Asia’s public sector efficiency earned a poor standing in a recent UN study. Here are five ways to break the trend.

Local governments are seldom known for their swift responses to queries from residents. From potholes that never get filled, to broken streetlights that never get replaced—it sometimes feels impossible to find the right channels and reach the proper authorities.

In the case of pandemic management, public sector organizations have been stepping up efforts to transform government-citizen communication to improve everything from participation and engagement opportunities to resource sharing, to protecting vulnerable groups.

How can technology be utilized to improve citizen engagement, and how can these innovations lead to benefits across the private sector, further down the line?

Five tech enablers

Here are some ways that technology can improve government-citizen communication, and how they can offer trickle-down opportunities for the private sector.

  1. Provide simple, straightforward online services
    According to the United Nations, the digital readiness of various governments in Asia comes out at 26%, which is less than half of the world’s top performer: Europe.

    One way to improve the situation is to introduce online services that are powered by voice-assisted AI. Such services will improve digital inclusion by allowing citizens to perform tasks quickly and easily. This includes obtaining official documents, making requests outside working hours, as well as arranging meetings with the right people.

    In Singapore, for example, the national authentication system SingPass allows residents to readily access a myriad government services—everything from birth and marriage certificates to property and vehicle registrations. Convenience aside, security is also built on the app level, which means that personal data of Singapore citizens and permanent residents are well protected from potential breaches. Yet, the system has yet to allow voice-assisted transactions.

    Such a function will undoubtedly lower the digital barriers for users—which has benefits that transcend the public sector: for example, simplifying the process for private businesses to obtain official documentation will make it easier for financial institutions to verify their customers, which is a key function for account opening and maintenance.
_____
* _TASK INSTRUCTIONS_
[a] Translate the following sentence from the article on public sector efficiency in Asia into French: "Local governments are seldom known for their swift responses to queries from residents."
[b] Resume the article on public sector efficiency in Asia, picking up after its final sentence and carrying on with the list of ways technology can improve government-citizen communication.

* _DATASET EXTRACT_
_____
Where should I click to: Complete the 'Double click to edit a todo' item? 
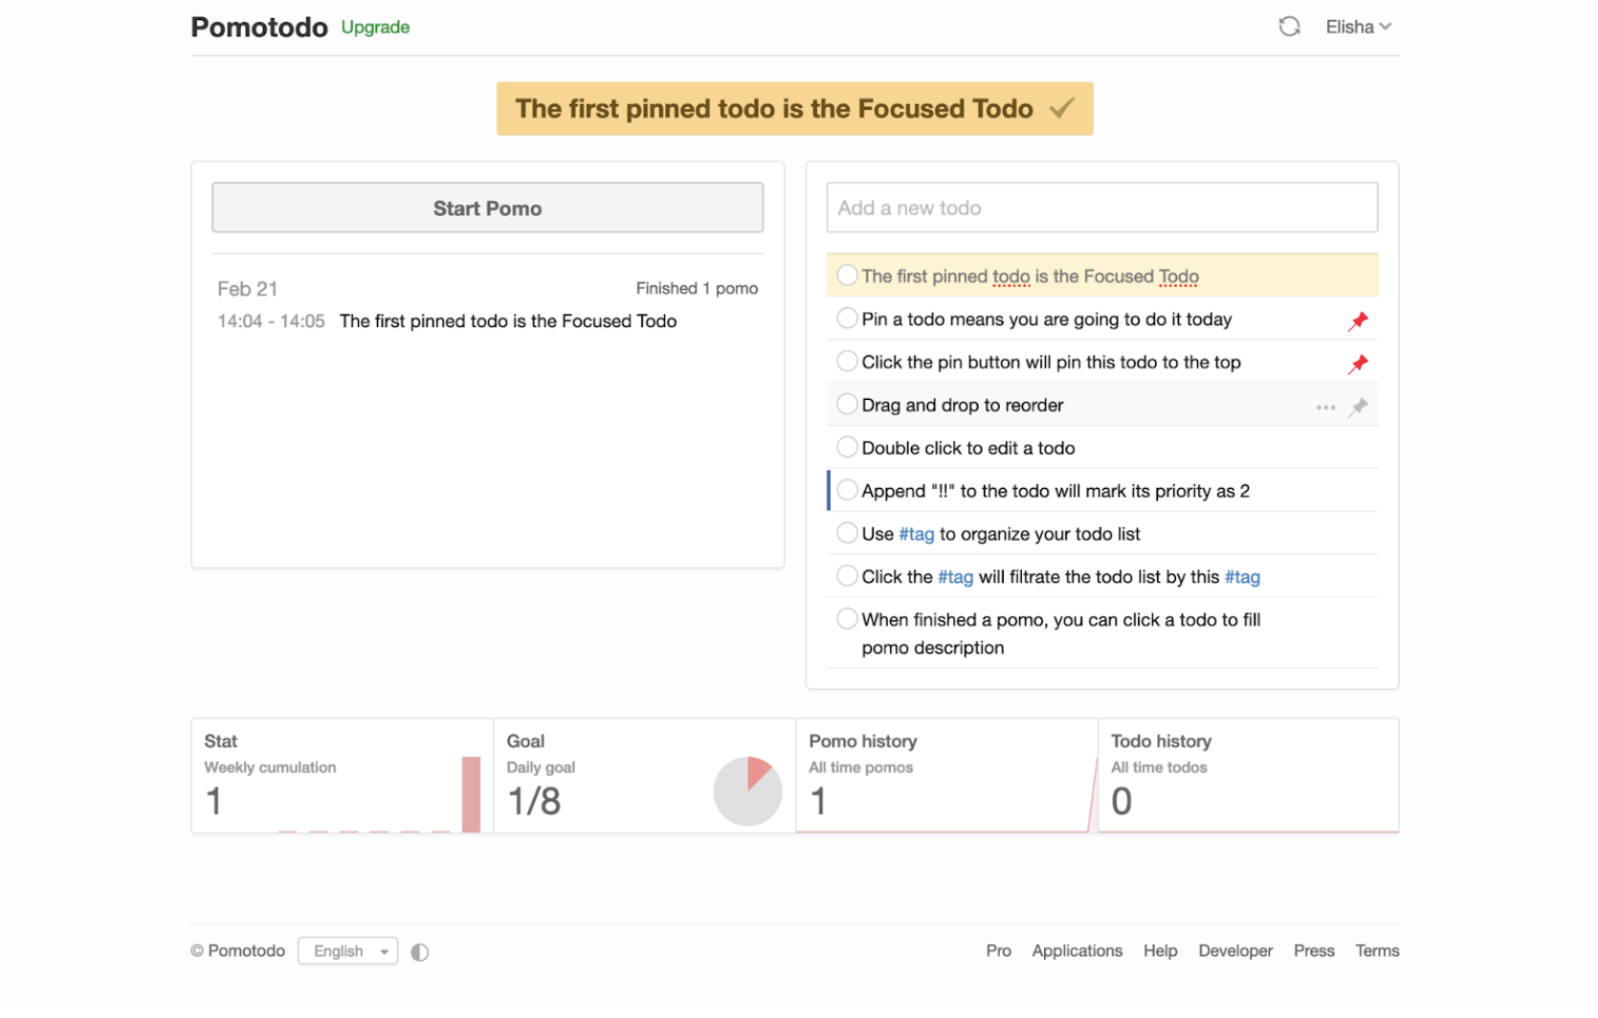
_____
* _EXERCISE RESULTS_
[a] Les collectivités locales sont rarement réputées pour la rapidité de leurs réponses aux demandes des habitants.

[b]
  2. Maintain ‘live’ voice assistance for low-tech citizens
    Implementing online services is all well and good, but the Asia Pacific region continues to suffer from a severe digital divide. About 52% of the region’s 4.3bn people continue to lack internet access. This means that a significant population still relies on traditional methods such as phone calls to access various government services.

    Technology can be used to bridge that divide. For example, instead of relying on the caller to identify which department or person to connect to, interactive voice responses can pre-qualify these incoming calls and route them to the right service provider.

    Such features are especially critical for customer-facing agencies. Interactive voice responses can  enhance efficiency and improve the overall customer experience and satisfaction for non-technically-inclined groups.

    When it comes to customer service, friction-less encounters or interactions are crucial for delivering consistent, positive customer experiences.
  3. Reduce physical queues
    No matter where you are in the world, bureaucracy is alive and well, and siloed services make it extra difficult for members of the public to get the help they need—especially on a face-to-face basis, but even when lockdowns lift.

    Technology can help ease such congestions. Indoor geolocation services can orient citizens to the right offices and offer public-facing information on wait times. Location services also help public authorities rethink crowd safety in high-traffic public spaces or buildings.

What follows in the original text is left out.